Yıllardır otomasyon şirketlerin ve tüm sektörlerin çalışma şeklini değiştirerek endüstriler arasında dönüşümün temel itici gücü olmuştur. Ancak, 4,1 trilyon dolarlık bir sektör olan sağlık sektörü geride kaldı.
Sürekli yenilik yapan, gelişen ve uyum sağlayan bir endüstri için otomasyonu benimseme konusundaki çekingenlik sinir bozucu ama sonuçta şaşırtıcı değil. Sağlık hizmetleri, hastalar, ödeme yapanlar, sağlayıcılar ve ilaçlar arasında sürekli bir çekişme içinde olmaya devam ediyor. Bu itme ve çekme, gereksiz maliyetleri artırır, klinik kaliteyi etkiler ve hasta ile sağlayıcı memnuniyetsizliğine yol açar.
Suçu sadece yönetmeliklere yükleyemeyiz. Finansal hizmetler gibi yüksek düzeyde düzenlenmiş diğer sektörlerde otomasyon, yüksek sürtünmeli süreçleri yeniden tanımladı. Örneğin otomasyon, tüketicilere, komisyonculara ve bankalara ilgili bilgiler, kurallar ve gerçek zamanlı işlemler sağlayarak ipotek sigortacılığını dönüştürdü. Yerleşik bankalar yeni girişimleri kucakladıkça, yatırımcılar sürtüşmeyi azaltmak ve doğruluğu artırmak için yeni yollara yöneldi ve yıllık ipotek oluşumunu son on yıla kıyasla yaklaşık %40 artırdı.
Sağlık hizmetlerinde benzer kazanımlar için muazzam bir fırsat var, ancak uzun vadeli başarı, sağlık görevlilerinin gerçekten otomasyona bağlı kalmasını gerektiriyor.
Devam eden COVID-19 salgını sağlık sistemimizde önemli çatlaklar ortaya çıkardı. Sağlık sistemleri ve ödeme yapan yöneticiler, The Great Resignation’a bağlı artan işçilik maliyetleri ve dijital-yerli startup’ların patlamasından kaynaklanan hasta zihin paylaşımındaki azalma ile mücadele ederken, rekabetçi kalabilmek için otomasyona ihtiyaçları olacak.
Uzamış uygulama döngüleri, yeterli klinisyen katılımının olmaması ve yatırım getirisinin ölçülmesinin zor olması nedeniyle oluşan sürtüşme, bizi teknolojiye şüpheyle bakan bir sağlık sistemiyle baş başa bıraktı.
Otomasyon, daha dayanıklı ve verimli bir sağlık hizmeti sisteminin anahtarıdır, ancak anlamlı bir şekilde benimsemeyi artırmak zor olmaya devam etmektedir. Bu sularda gezinmeye çalışan girişimciler, başarı şanslarını artırmak için aşağıdaki pazara açılma taktiklerini göz önünde bulundurmalıdır:
Belirli bir ‘başlangıç’ sorununa dar bir şekilde odaklanın
Platformunuz birden fazla şey yapabiliyor olsa bile, kısa devreye alma süreleri, minimum müşteri kaynağı gereksinimleri ve net başarı ölçütleri olan gerçekten iyi yaptığınız bir şeyle potansiyel müşterilere “yerleşik” yardımcı olmaya odaklanmalısınız.

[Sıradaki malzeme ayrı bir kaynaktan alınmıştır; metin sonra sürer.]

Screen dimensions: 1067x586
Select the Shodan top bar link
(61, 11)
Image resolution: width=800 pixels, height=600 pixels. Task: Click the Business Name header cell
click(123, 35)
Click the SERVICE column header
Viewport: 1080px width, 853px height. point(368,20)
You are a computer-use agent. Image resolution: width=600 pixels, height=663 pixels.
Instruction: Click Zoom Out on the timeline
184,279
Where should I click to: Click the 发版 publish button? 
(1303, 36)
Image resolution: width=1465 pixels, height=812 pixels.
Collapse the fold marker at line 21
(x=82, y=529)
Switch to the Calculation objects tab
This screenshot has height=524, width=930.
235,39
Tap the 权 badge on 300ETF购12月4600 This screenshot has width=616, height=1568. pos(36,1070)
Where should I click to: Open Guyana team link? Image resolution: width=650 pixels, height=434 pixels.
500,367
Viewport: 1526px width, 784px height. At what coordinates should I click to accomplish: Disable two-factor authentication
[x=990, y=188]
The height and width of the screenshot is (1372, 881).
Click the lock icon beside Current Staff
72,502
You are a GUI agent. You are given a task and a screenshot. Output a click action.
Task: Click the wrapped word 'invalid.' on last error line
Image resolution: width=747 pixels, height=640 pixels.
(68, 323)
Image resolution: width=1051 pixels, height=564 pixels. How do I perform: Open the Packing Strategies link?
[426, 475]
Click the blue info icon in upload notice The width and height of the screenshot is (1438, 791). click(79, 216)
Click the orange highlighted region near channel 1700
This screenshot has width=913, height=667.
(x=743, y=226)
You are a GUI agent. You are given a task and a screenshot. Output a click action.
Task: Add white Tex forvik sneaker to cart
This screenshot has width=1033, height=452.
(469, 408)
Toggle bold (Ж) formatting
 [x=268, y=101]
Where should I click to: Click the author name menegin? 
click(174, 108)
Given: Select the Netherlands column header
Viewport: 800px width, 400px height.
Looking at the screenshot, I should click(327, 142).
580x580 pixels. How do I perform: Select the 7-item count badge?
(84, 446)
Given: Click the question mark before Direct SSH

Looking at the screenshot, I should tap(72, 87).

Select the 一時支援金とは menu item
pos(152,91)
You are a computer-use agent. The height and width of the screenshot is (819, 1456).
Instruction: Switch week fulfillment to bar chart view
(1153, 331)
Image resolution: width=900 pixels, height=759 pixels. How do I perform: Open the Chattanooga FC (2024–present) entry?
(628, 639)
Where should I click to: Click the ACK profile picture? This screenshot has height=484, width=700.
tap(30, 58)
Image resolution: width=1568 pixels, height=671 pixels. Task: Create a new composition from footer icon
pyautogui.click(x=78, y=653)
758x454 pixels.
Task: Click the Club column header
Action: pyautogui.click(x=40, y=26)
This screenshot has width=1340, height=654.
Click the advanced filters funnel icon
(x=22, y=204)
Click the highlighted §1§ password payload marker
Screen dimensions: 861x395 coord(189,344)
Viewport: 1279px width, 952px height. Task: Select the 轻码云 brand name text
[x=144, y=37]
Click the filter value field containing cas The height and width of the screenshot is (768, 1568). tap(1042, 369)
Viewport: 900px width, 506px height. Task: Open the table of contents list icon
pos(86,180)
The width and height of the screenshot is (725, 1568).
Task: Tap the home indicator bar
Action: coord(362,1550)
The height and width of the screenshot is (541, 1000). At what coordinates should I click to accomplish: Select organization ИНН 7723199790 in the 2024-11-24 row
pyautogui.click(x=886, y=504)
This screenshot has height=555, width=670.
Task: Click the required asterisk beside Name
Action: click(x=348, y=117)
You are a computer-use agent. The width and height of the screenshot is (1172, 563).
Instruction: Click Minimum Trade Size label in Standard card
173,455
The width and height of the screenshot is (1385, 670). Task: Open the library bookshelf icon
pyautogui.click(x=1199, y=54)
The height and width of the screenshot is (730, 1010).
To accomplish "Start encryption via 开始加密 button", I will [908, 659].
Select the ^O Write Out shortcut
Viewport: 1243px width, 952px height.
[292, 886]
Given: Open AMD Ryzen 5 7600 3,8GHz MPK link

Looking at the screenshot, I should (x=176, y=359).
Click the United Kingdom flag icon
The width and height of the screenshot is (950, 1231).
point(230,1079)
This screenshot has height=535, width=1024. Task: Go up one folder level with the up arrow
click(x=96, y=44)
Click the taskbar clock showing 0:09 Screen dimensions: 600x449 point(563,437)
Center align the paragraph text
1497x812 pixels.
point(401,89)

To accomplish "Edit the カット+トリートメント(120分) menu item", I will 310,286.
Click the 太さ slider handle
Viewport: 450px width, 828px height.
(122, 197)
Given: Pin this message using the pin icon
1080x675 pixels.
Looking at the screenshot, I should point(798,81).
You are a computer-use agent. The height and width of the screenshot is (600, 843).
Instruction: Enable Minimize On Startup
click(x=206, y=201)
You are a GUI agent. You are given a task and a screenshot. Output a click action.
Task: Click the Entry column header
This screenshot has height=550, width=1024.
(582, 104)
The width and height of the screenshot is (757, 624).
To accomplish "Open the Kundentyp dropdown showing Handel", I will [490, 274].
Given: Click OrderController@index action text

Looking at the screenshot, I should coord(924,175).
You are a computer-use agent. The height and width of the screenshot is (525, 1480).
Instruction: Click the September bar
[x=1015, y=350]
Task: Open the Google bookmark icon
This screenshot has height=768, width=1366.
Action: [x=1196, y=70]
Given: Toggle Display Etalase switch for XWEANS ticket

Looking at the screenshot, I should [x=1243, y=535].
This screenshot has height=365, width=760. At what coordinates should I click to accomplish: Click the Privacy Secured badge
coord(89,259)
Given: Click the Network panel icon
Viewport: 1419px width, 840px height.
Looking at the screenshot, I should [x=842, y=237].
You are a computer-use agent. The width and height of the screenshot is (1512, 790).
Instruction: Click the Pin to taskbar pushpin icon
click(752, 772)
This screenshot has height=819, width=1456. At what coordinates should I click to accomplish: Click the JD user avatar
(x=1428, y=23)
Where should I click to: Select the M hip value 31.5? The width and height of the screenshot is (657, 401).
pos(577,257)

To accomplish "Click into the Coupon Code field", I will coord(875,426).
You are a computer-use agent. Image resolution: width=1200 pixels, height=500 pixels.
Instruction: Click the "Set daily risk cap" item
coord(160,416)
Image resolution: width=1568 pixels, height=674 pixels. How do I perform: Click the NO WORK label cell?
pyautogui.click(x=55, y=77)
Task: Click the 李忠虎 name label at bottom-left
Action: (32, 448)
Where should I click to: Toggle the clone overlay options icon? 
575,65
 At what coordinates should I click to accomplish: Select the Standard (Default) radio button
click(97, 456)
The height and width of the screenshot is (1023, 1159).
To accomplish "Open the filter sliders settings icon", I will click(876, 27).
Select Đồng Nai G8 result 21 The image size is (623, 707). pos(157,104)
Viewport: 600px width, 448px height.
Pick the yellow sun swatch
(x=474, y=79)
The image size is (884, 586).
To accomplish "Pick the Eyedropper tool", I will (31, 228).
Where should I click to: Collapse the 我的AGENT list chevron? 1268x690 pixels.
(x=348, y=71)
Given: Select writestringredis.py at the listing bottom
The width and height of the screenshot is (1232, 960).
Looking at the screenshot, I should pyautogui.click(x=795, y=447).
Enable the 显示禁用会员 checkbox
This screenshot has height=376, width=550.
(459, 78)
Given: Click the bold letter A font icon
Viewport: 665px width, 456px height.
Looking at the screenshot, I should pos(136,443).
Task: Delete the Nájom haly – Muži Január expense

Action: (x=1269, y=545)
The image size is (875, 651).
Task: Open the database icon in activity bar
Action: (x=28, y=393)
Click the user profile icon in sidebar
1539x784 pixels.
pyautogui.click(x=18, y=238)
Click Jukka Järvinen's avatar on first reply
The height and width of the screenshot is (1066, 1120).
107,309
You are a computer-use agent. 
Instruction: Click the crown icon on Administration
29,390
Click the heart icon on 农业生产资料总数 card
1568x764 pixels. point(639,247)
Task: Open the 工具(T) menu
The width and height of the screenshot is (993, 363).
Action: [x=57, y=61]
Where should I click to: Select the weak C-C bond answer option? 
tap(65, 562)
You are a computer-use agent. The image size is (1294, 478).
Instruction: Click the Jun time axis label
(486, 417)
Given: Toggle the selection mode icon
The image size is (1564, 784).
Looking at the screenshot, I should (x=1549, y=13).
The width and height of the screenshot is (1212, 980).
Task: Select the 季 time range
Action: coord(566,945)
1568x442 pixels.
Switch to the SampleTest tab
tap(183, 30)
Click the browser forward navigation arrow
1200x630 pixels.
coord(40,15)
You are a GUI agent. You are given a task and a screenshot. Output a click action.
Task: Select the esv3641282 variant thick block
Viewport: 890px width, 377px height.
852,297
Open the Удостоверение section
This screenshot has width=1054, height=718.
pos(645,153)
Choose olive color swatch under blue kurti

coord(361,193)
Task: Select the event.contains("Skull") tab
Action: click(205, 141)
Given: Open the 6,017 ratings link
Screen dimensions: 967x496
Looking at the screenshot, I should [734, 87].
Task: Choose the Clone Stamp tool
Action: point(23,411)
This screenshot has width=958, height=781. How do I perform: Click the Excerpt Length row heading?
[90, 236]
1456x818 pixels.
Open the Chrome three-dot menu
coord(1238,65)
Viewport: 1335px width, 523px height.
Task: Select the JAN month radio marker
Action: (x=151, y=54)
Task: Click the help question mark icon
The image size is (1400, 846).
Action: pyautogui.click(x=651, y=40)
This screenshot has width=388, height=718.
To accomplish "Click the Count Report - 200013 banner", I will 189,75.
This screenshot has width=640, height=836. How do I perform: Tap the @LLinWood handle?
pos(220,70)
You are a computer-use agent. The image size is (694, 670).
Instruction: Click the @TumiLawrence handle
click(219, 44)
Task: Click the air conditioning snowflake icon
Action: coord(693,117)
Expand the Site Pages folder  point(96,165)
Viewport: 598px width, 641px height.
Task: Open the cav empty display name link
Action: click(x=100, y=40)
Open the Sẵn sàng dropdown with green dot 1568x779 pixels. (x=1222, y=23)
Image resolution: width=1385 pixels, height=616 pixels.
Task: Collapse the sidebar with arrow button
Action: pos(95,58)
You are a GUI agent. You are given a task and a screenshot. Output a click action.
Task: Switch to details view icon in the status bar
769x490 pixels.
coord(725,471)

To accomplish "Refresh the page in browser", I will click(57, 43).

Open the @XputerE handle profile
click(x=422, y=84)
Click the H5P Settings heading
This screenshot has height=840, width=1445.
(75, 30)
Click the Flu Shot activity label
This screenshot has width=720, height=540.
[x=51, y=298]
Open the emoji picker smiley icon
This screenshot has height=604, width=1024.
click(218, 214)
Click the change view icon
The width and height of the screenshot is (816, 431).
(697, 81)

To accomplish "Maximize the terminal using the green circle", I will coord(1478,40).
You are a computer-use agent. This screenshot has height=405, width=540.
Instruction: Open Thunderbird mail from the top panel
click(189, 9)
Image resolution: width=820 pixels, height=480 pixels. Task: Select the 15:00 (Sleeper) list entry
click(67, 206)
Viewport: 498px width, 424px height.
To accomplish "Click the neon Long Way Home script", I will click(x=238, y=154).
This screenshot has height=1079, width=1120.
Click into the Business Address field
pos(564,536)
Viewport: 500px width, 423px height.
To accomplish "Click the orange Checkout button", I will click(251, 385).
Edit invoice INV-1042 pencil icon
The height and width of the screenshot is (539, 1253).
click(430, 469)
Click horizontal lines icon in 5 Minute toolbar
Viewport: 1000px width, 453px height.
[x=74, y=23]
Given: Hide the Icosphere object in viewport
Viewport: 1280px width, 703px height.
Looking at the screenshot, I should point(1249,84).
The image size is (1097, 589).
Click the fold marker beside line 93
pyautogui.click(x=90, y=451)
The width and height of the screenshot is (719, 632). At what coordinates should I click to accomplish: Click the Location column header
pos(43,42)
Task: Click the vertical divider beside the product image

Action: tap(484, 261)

Ölçülebilir metriklerde başarıyı net bir şekilde tanımlayın
ROI, doğası gereği genellikle hem nitel hem de niceldir, bu nedenle, takip edilmesi imkansız olan ısmarlama ROI çerçeveleri oluşturmak yerine, teklifiniz ve ağırlık KPI’larınız için çerçeveyi olası müşteri nüanslarına göre farklı şekilde tanımlamak önemlidir.
Lansmandan sonraki bir yıl içinde 1x-2x yatırım getirisi sağlayın
Açıkça tanımlanmış başarı ölçütlerine sahip olmak, otomasyon platformlarının lansmandan sonraki altı ila on iki ay içinde değer göstermesini sağlamalıdır. İdeal olarak, şirketler düşük fiyatlandırmadan kaçınmak için ilk dağıtım için 1x-2x yatırım getirisini hedeflemelidir. Bir bütçe döngüsü içinde yatırım getirisi göstermek, şirketleri gelecekteki genişleme için iyi konumlandıracaktır.